General Discussion
In reply to the discussion: Rape more Common than Smoking in the US [View all]salin
(48,955 posts)I can't say that it helped me. And I don't see how it could have helped others. Surviving is step one, healing (which involves *good* therapy is another) is a different thing altogether. These discussions contribute nothing to that.
However, for most of us - we want to see this cycle end. We want to see the number of victims decrease and the number of people who have to work through both survival and healing decrease. That is where this discussion has been both terribly disturbing (stirring up very deep-seeded emotions with some of the disturbing posts - that both serve as reminders of that initial violation - and of the fact that the situation still volatile for current and future generations.) and then - encouraging - given the ratio of supportive:defensive:dismissive posters. I don't know that the ratio would have been the same when I first came to DU more than a decade ago. I *know* the ratio would have been different two decades ago.
Point is - this doesn't help healing. I have had off line conversations with other survivors. This has been a very upsetting and disturbing set of days. Triggers have been sent off from so many directions. However, at least for those of us whose healing has been long underway - the discomfort hasn't been like scabs being pulled off (just general sick feelings). The shaking came not from being back in the throes of the rape - but in the waves of disgust that so many younger people will still at the same level of risk - and still had to face these life-altering circumstances.
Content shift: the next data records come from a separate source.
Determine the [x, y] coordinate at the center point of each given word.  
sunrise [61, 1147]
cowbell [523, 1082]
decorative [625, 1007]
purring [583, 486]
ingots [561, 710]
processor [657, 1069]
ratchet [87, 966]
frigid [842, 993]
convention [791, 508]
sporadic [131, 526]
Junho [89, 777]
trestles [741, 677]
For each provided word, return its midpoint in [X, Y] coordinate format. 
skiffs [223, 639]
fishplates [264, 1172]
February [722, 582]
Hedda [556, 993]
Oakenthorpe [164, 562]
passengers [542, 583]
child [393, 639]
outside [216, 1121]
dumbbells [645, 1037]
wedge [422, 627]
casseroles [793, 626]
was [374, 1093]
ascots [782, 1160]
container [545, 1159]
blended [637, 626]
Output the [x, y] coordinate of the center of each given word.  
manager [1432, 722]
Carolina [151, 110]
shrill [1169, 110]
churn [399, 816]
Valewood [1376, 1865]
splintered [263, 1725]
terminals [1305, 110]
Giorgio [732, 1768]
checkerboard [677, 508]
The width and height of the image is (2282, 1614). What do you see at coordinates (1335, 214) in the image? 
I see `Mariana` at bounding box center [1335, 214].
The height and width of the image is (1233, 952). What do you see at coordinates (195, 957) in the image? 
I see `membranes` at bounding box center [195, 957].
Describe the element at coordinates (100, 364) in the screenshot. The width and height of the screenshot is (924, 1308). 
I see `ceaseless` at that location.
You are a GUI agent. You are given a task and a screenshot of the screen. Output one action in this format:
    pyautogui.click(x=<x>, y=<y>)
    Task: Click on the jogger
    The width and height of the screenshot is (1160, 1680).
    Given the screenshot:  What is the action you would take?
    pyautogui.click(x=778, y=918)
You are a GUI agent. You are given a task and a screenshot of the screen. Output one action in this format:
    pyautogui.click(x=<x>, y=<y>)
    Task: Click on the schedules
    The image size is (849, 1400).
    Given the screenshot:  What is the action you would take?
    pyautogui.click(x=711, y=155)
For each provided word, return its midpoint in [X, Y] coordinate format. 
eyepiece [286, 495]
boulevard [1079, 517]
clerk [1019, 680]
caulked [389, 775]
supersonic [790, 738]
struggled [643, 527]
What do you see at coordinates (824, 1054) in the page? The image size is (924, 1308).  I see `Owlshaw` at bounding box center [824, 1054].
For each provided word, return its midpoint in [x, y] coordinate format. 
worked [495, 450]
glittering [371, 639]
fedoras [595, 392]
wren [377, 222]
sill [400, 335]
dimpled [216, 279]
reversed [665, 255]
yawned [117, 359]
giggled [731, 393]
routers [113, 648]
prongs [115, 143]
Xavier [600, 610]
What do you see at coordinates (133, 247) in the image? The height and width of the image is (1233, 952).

The utter frustration and dismay at that reality.
Then - as the threads emerged and discussions occured - there is hopefulness. Not for me, not for other survivors (though a greater societal understanding of what survival means is good), but for our collective and protective hope for the next generations. THAT has been productive - and has smoothed over all of the earlier jitteriness and ill feelings that emerged in some of us survivors when these discussions began.